-- What is needed --
The line containing "304x228 pixels." marks the end; write out exactly every line from the start of the data up to and including it, without the pictures.

(Collected data)
####

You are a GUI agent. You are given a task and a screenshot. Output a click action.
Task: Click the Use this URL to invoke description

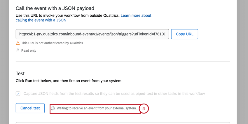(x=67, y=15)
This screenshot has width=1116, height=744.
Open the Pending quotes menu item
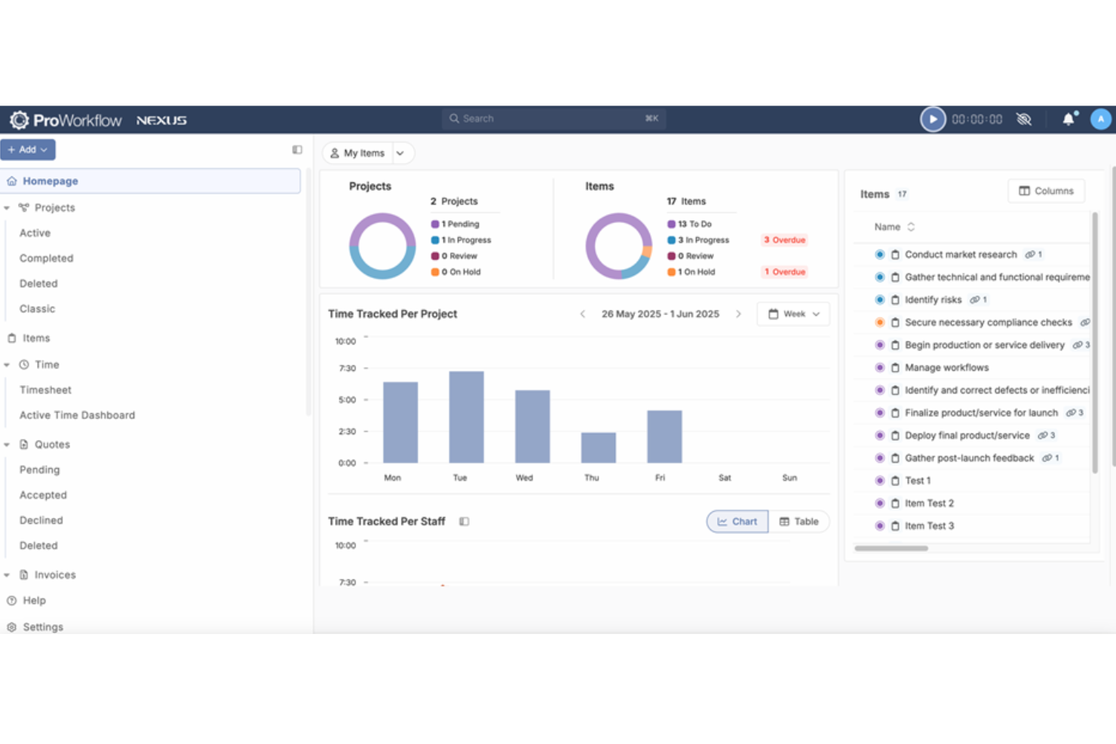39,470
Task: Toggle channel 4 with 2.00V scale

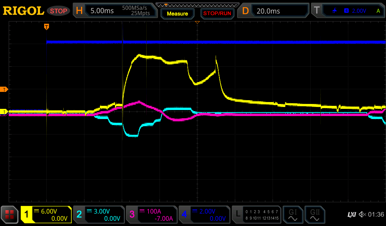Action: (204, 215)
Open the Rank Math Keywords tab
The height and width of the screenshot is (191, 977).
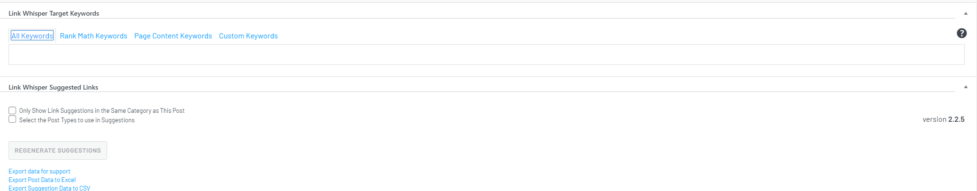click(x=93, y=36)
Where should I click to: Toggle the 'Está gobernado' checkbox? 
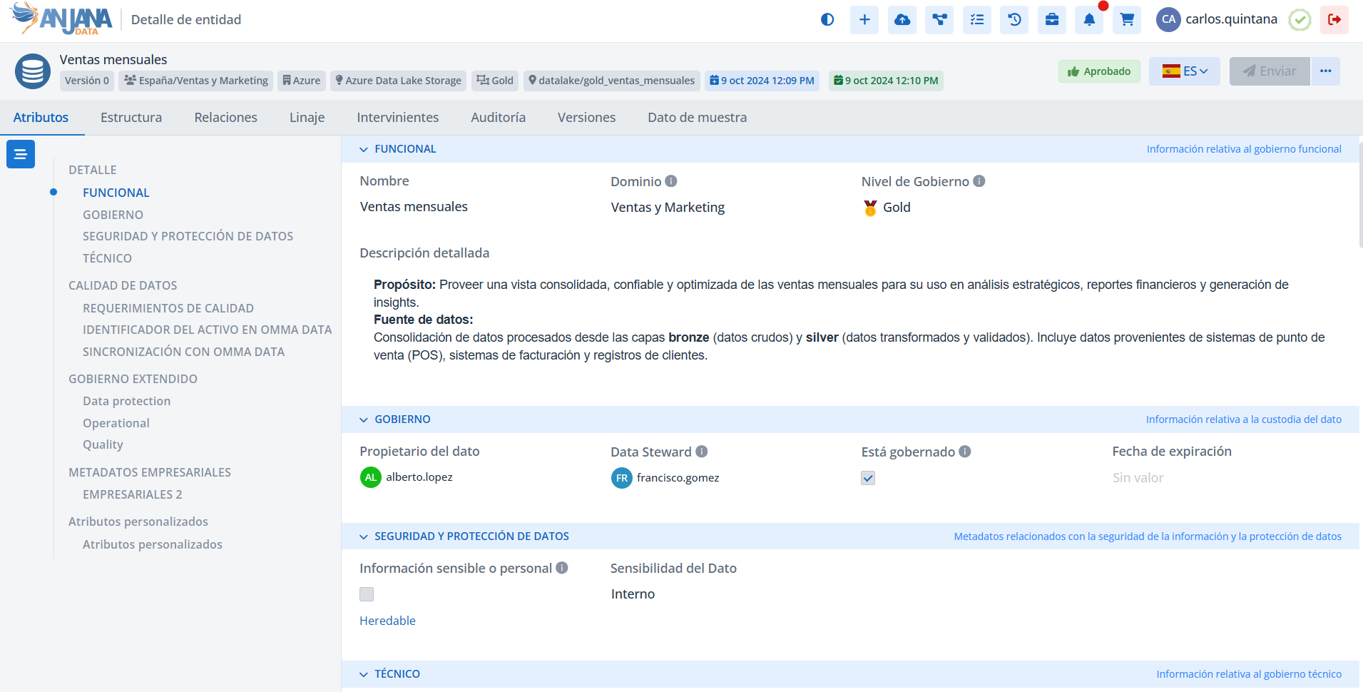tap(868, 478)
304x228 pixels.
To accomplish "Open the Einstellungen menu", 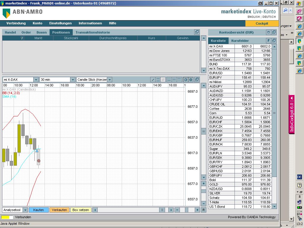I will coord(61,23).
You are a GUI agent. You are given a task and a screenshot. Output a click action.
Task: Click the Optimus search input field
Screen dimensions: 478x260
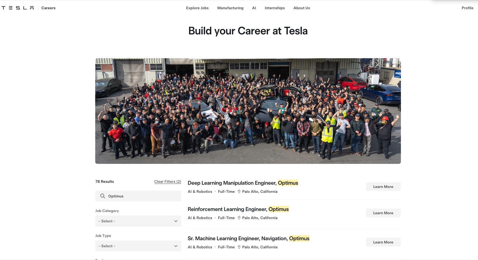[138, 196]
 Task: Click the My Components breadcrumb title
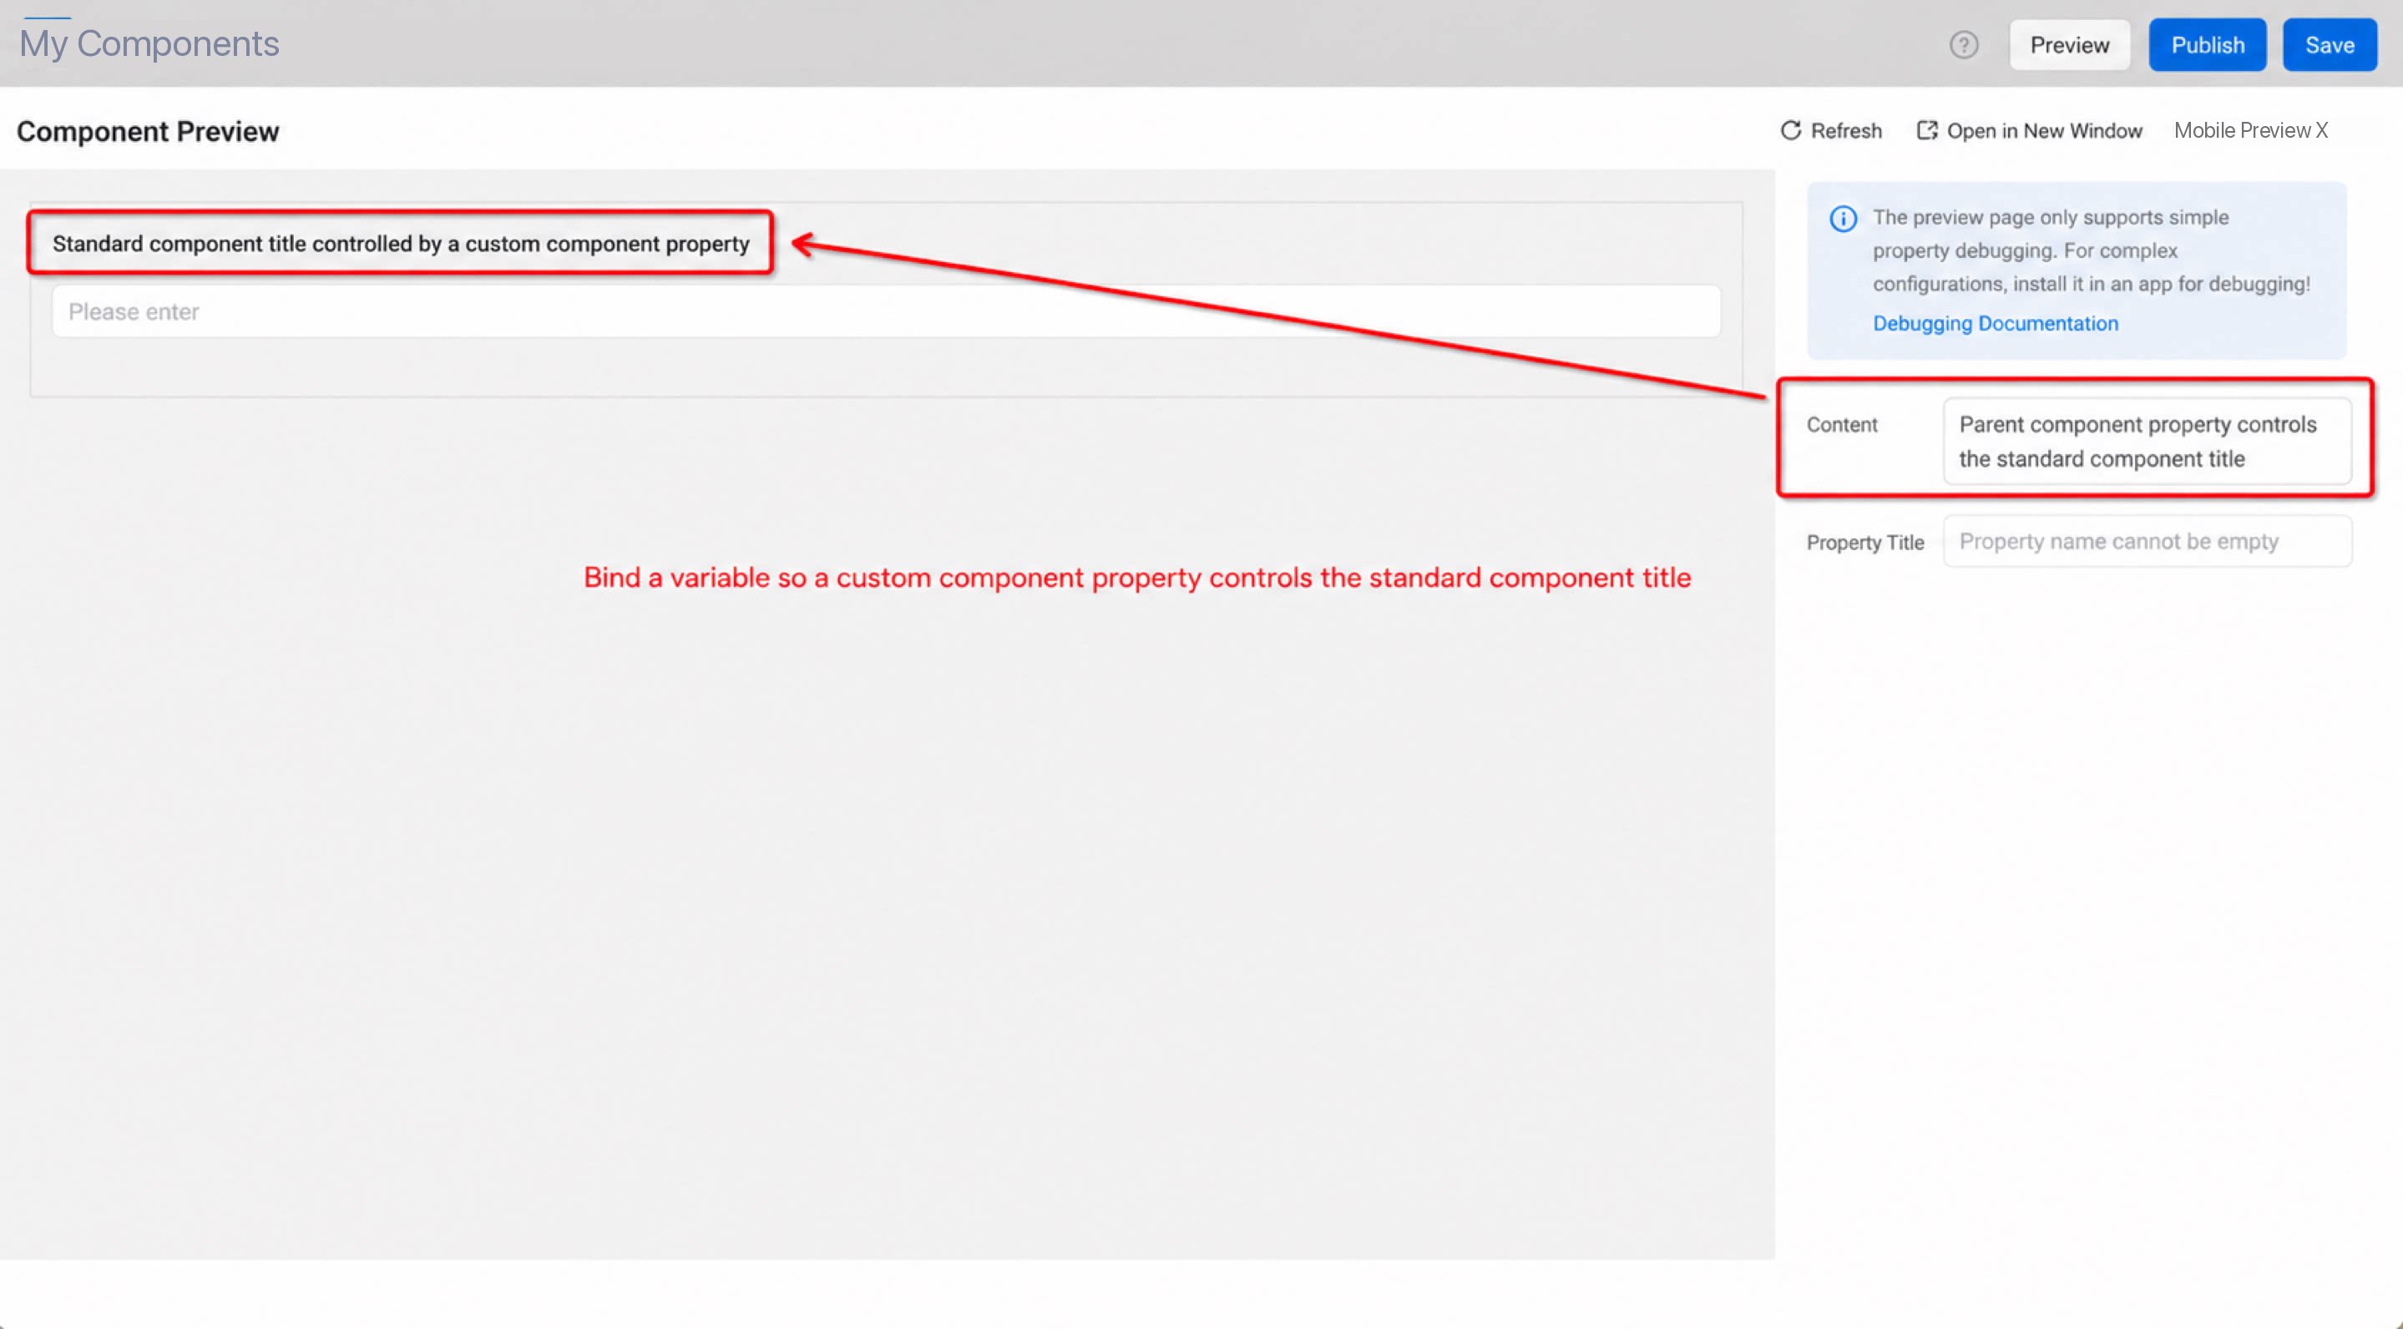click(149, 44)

####

-- Solution for this task --
You are a GUI agent. You are given a task and a screenshot. Output a click action.
Task: Click the Use this URL to invoke description

(x=67, y=15)
This screenshot has width=1116, height=744.
Open the Pending quotes menu item
39,470
Task: Toggle channel 4 with 2.00V scale

Action: (204, 215)
Open the Rank Math Keywords tab
The height and width of the screenshot is (191, 977).
click(x=93, y=36)
Where should I click to: Toggle the 'Está gobernado' checkbox? 
tap(868, 478)
304x228 pixels.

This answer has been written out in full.